Why "Eme-bala"?
In ancient Mesopotamia, the Eme-bala were humanity's first translators β the unsung intellectuals who carried knowledge between civilizations and shaped the course of history.
Ancient Roots
"Eme-bala" is an ancient Mesopotamian term signifying humanity's earliest translators and interpreters. These key intellectuals transmitted information across civilizations β bridging the gap of human knowledge itself.
Though history rarely remembers their names, the modern world exists because of them. If Mesopotamian mathematics had never reached Greece, Pythagoras might never have emerged. If Assyrian concepts of capitalism or Persian statecraft had never crossed borders β what would our world look like?
A Personal Catalyst
During his mandatory military service in South Korea, Yongtai Kim read over 500 books. A letter requesting book donations for soldiers led a major economic federation to build a library β supplying thousands of books.

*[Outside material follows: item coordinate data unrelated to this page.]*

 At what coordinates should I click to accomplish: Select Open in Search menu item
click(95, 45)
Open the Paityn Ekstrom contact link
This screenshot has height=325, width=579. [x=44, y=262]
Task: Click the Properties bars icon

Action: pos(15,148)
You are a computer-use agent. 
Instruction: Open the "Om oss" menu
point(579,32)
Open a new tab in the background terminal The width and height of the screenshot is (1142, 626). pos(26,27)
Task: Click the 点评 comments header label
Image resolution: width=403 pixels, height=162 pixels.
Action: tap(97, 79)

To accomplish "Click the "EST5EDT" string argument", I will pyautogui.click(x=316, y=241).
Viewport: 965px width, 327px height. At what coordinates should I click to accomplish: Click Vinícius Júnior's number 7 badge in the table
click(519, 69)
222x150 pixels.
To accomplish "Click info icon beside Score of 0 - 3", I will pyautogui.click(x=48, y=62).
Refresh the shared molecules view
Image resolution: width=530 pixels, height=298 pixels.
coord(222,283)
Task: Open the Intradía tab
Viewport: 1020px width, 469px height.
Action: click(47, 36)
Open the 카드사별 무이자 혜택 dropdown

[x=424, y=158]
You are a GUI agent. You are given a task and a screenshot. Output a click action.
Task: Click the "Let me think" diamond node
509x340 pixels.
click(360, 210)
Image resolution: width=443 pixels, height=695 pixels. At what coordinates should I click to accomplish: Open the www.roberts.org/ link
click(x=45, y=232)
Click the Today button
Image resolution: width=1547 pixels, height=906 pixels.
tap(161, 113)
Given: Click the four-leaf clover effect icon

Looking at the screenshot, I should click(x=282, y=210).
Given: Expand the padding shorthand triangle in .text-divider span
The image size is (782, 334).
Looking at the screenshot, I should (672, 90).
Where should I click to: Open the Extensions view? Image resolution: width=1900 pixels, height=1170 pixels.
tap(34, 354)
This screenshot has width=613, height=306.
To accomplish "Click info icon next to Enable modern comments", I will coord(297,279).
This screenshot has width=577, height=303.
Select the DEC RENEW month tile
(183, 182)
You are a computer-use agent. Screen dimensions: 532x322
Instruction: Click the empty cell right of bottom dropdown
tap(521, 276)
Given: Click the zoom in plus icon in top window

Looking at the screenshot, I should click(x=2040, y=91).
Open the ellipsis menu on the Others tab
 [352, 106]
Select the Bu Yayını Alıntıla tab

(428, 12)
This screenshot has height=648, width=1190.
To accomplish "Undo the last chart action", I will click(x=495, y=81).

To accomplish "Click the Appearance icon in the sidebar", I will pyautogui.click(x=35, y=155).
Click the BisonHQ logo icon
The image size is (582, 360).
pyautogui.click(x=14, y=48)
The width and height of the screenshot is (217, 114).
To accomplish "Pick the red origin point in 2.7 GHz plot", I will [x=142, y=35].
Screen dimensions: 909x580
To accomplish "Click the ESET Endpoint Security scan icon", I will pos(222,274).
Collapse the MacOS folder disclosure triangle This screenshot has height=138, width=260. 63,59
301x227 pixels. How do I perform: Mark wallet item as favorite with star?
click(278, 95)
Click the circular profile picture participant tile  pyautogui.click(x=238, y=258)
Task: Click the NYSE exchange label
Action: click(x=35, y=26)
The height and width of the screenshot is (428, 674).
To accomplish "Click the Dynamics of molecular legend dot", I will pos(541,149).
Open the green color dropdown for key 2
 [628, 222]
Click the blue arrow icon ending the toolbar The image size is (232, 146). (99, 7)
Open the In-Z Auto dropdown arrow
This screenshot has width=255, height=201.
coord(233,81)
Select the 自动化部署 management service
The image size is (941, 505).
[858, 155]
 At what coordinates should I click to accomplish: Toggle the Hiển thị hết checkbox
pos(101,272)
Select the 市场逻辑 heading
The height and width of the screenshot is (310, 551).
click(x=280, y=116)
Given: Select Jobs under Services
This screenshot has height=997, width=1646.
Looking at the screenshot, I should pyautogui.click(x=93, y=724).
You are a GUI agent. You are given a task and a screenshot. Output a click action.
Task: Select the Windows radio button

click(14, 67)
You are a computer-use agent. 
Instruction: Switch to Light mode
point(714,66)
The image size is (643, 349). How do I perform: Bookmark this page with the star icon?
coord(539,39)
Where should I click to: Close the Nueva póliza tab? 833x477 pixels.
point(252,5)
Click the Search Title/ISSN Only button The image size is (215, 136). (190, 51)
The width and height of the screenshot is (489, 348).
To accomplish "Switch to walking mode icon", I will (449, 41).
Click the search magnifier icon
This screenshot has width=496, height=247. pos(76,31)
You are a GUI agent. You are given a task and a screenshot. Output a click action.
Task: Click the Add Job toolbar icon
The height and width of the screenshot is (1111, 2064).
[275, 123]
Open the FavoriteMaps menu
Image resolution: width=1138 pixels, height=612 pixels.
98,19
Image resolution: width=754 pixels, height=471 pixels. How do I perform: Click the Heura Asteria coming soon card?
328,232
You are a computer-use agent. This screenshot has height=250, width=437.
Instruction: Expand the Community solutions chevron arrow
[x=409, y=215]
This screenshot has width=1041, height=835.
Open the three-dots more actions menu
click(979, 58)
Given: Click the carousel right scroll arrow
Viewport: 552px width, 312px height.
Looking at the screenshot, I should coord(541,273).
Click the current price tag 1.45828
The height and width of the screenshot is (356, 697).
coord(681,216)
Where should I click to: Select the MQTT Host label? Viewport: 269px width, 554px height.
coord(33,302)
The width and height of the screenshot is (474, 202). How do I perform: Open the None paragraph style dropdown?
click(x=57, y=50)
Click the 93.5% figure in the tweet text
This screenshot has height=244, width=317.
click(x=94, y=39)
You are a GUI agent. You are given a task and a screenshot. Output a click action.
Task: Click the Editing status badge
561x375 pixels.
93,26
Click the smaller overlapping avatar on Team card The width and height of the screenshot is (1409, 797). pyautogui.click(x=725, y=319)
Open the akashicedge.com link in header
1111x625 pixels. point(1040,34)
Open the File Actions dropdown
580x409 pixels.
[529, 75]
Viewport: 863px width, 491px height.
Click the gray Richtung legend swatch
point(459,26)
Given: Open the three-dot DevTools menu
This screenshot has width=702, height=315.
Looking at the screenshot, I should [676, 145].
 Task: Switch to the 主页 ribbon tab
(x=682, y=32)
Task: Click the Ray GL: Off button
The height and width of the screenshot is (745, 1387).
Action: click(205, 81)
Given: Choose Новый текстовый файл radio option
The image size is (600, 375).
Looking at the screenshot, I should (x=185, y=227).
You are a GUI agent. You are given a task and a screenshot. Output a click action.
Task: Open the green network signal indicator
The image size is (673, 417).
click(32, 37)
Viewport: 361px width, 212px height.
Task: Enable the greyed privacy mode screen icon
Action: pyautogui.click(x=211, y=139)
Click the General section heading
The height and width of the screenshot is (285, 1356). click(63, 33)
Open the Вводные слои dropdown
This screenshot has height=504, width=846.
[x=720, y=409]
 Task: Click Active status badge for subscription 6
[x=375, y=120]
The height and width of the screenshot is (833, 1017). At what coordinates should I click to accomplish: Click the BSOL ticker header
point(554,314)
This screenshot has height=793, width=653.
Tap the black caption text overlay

Through heartbreak, business failure, depression, and his mother's cancer diagnosis β the words of ancient and modern sages brought laughter, reasons to survive, and the power to rebuild reality. This project exists for "us" β everyone who reads for survival, growth, and enlightenment.
The Invisible Borders
Every day, an overwhelming amount of knowledge is published worldwide. Yet for book lovers, a massive barrier remains: Language.
A young Nigerian friend couldn't read a Korean entrepreneur's transformative book β because no English translation existed. Reading at 5% of native speed with a dictionary isn't living. Our lives are finite. We cannot spend all our time fighting syntax when we should be absorbing wisdom. There is a vital opportunity for AI to serve us β book lovers β rather than displace us.